Well, shell, sed, and make, but not really perl or latex. I use what
little I know plus the crutch of manuals to get what I want out of the
tools I have. I actually have an unnatural aversion to perl as well,
but sometimes you have to use what's available. In particular, I use
perl because shell, awk, and/or sed were too slow or just not capable of
what I needed, and I didn't want to require compilation before building
(at least not in v3; I did use C in v1). I actually like latex, and can
write complicated tex code, but I probably do a whole lot of basic
things the "wrong" way due to lack of review by people who know better.
I used to use lyx to compensate for my lack of basic latex knowledge,
but lyx is definitely not even remotely a programmer's editor.
> I have the impression that I could learn quite a bit from your work.
> Whenever I will revise ALLPROSE to move it to use autoconf/automake, I
> must certainly contact you for a lot of stuff that I could improve.
I'm willing to help. I was planning on writing my own aldor extension
to my build system as soon as possible, but I don't have enough
experience yet to know exactly what I want. At least I want a decent
code formatter. A simple syntax highlighter may be enough (like a spec
file for highlight, listings, and/or GNU source-highlight), but maybe
something that can convert aldor to something even prettier a la (c)web
would be even better. It would be helpful in that respect to have
something like the Ada Style Guide for aldor. I'm not even sure what
"good" aldor should look like, and I am probably just imposing my C
habits on it. I can look at the standard libraries' source code for
consistent trends now that it's available, but I haven't had a chance to
do so.
> I would quite be
> interested in your experience with the listings package.

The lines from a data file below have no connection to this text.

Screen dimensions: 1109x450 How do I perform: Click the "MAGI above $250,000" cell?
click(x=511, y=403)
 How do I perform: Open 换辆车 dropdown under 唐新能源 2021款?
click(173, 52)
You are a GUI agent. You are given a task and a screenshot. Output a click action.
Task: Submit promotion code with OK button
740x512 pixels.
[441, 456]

Well, the main issue I have with listings is that it tries to compensate
for different font sizes, but does not do a very good job of it. The
HTML output in particular ends up mangled sometimes, although that's
partially tex4ht's fault (it doesn't work with l2h at all). Poor HTML
output is the reason I prefer highlight for my own stuff right now.

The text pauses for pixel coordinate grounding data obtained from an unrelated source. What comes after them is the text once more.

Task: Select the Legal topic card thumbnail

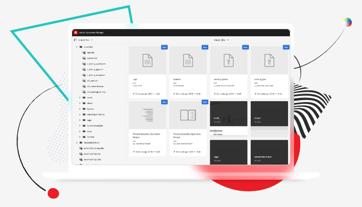Action: [x=147, y=60]
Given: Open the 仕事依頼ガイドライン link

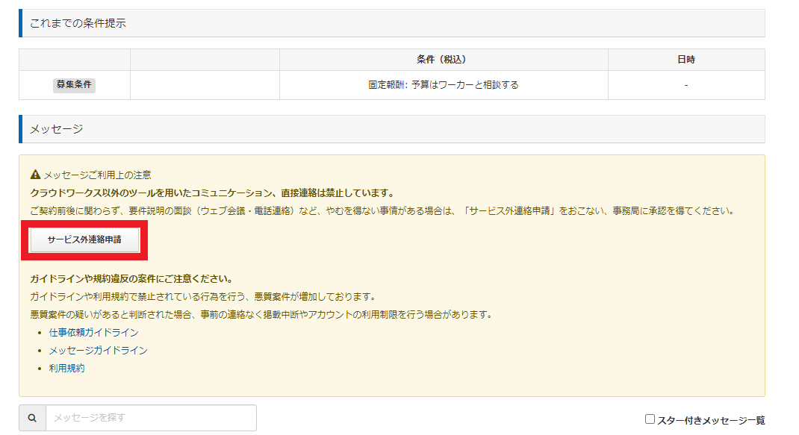Looking at the screenshot, I should [x=93, y=332].
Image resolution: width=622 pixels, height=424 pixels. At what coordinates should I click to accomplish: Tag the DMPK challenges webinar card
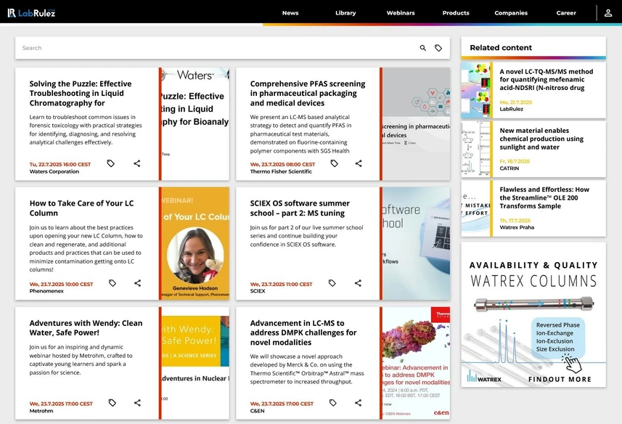click(x=332, y=402)
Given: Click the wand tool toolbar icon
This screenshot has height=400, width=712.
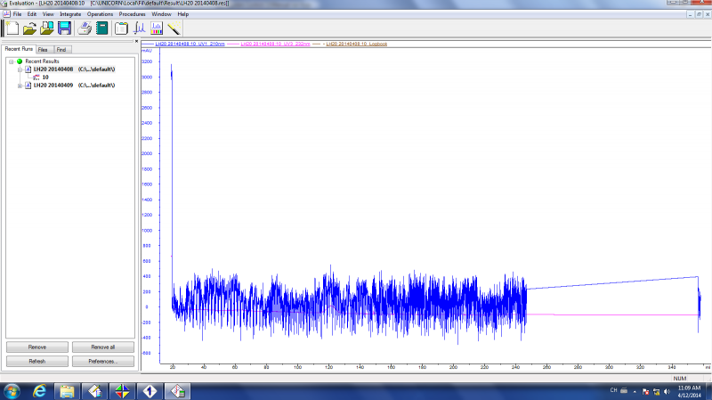Looking at the screenshot, I should (174, 28).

Other than that, it's like any other dumb syntax highlighter: a few
specialized rules for lexical analysis; hope that your language doesn't
violate one of its built-in assumptions (I think aldor should work). My
build.pdf/nw gives a few other caveats. If you're lucky, your code will
look pretty decent. I am currently thinking of moving to GNU syntax
highlight, as it uses a very precise state machine with regular
expressions to do its parsing. I haven't looked at how tolerable its
output is yet, though.
>> I'm aware of
>> allprose, but I have not done anything with it, mainly because I use C
>> and Ada for nearly all of my code right now.
>
> Right. ALLPROSE is focused on supporting the build of aldor libraries.
> Pretty useless for anything else.
Well, not entirely. Some features are code-specific, and some are
documentation-specific. Documentation-specific features are mostly
universal. That's why my build.nw is mostly about making documentation.

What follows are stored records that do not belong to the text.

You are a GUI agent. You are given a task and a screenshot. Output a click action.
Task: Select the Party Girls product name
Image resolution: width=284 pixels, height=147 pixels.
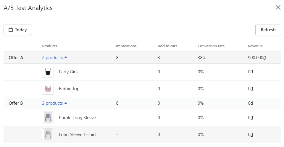point(69,72)
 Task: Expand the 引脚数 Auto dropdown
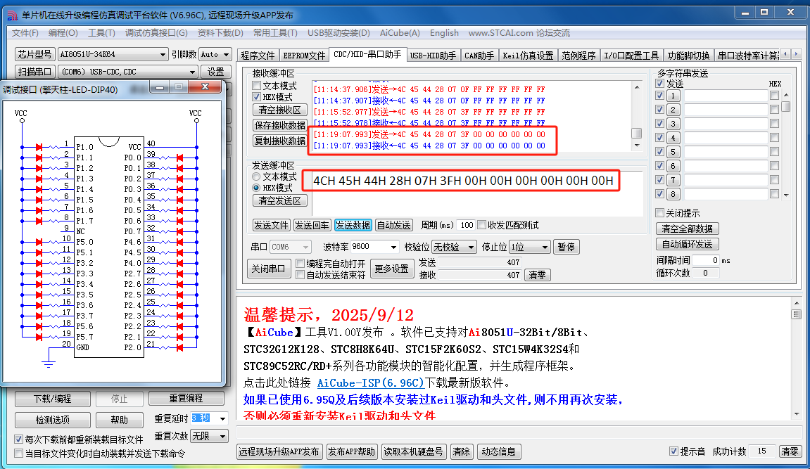[224, 53]
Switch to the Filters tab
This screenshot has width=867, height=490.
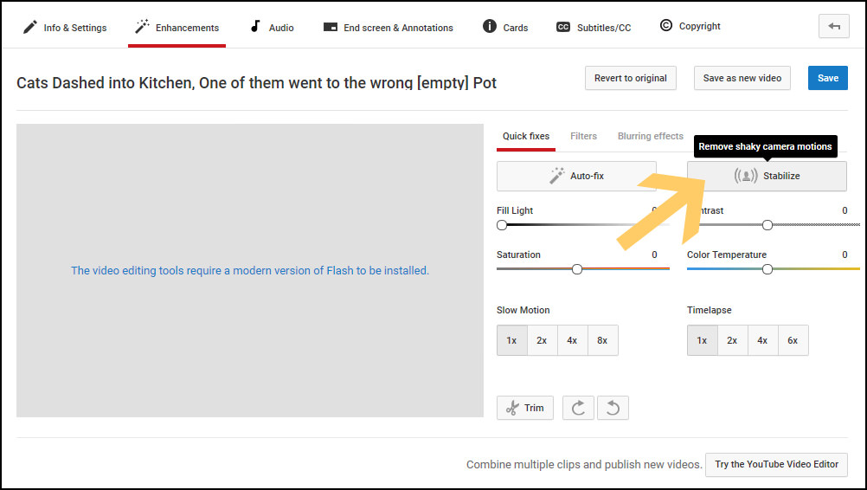coord(583,136)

I don't doubt that ALLPROSE has features that would apply to any
programming language.
>> I have yet to find the holy grail that allows me to
>> easily integrate source code documentation, API-level user
>> documentation, and end user documentation in a single document/source
>> file that also meets my need to have related things be as close to each
>> other as possible for maintenance and document flow.
>
> Well, do you know of a mailing list where this could be discussed?
No. There's comp.programming.literate, or whatever the group name is,
but I haven't posted to usenet in 18 years, so I have no idea how (if
it's possible at all any more). The list itself seems dead as well, if
Google is any indication. I claim to be a "fan", but really I don't
even know if I'm doing it right -- I want to combine two steps in the
software engineering process that, in my experience, suffer if they
become disjoint: design documentation and implementation. I don't want
to write published literature, although shiny objects, er, nice
printouts do appeal to me. This is one reason I do/did not join any
literate programming communities. I use Norman Ramsey's tools, but I
think I disagree with him on many aspects of its design, and am not
looking forward to the next major version.
> My
> experience with ALLPROSE tells me that exactly that holy grail is
> missing. It is not so easy to satisfy all needs. I guess one must forget
> about editing the actual plain text. Rather an editor is needed that can
> switch to different views. The editor should arrange of small snippets
> of code and documentation according to the view/goal one is writing for.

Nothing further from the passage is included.